DIY: Patio7:28 PM
My engineer hubby has done it again; he built us a patio in our backyard. What a manly man he is.
Let me tell ya, laying bricks/pavers is no fun. I don't ever want to lay another brick in my life and neither does my hubby. Especially my hubby. He did a whole lot more than me.
We had a truck deliver and load of sand. We also had a load of filler rock delivered earlier.
We used a lot of landscape adhesive (it looks just like caulk so you need a caulk gun) to hold each paver together along with some...
geogrid. We just used some plastic fencing from Lowes that looks just the same.
Here is an example of what the process is. You have two "wall" pavers, and sandwiched between them is some geogrid and landscape adhesive. It makes for a very stable foundation. The geogrid extends into the center of the patio and you shovel dirt on top of it to weigh it down.

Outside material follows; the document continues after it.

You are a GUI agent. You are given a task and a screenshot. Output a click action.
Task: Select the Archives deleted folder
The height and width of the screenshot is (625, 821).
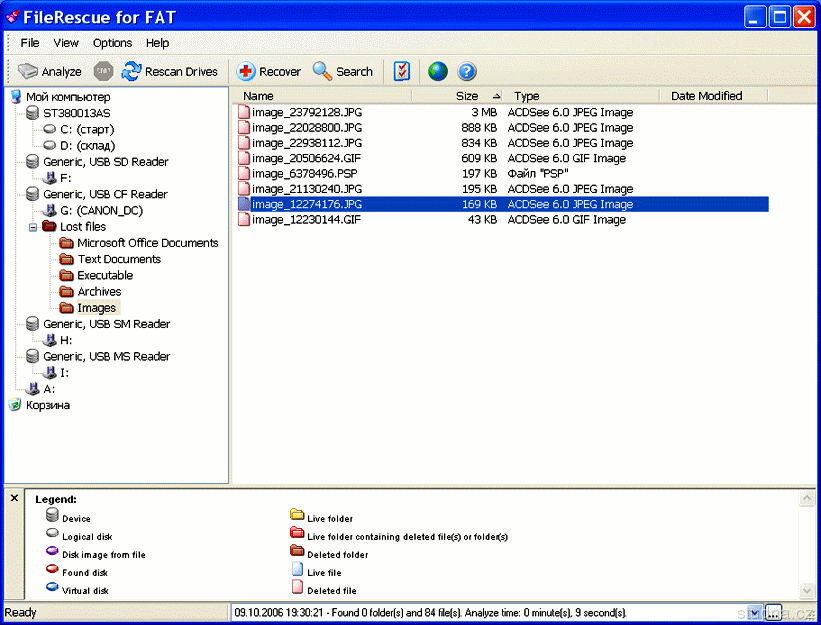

This is us in the process of filling up the hole with filler gravel. Hubby built the side walls first so he knew how high to fill in with gravel. Fill compaction is critical, don't ever let yourself become lazy when it comes to compaction because it will save you a lot of headache in the future. We want a solid patio not a wobbly, unsettled one. Sandwich the geogrid between wall pavers, put a bunch of dirt (the height of a paver) on top of the extended geogrid, compact it, and do another layer building your wall up.
In the above picture you can see some pink string stretched across the wall. That's how we made sure the wall was straight from one corner to another. If you want a good looking wall, everything has to be straight, square, level (horizontal), and plumb (vertical). This means a lot of checking and rechecking measurements. Have a level on hand.
Once the dirt was all level we shoveled sand on top of the dirt and then laid down the top pavers. Man it's hard to get everything level. We poured more sand on top of the pavers and brushed over them with a broom to fill in the small gaps between each paver.
We had to rent a wet saw to cut some pavers down so they would fit in some tricky spots like around the deck pillars and at each corner. Wear ear plugs unless you want your ears to ring for a couple days. No fun.
And thats it. Looks easier to do than it is but it's doable. We figured we saved about $500-$600 by doing it ourselves rather than hiring it out.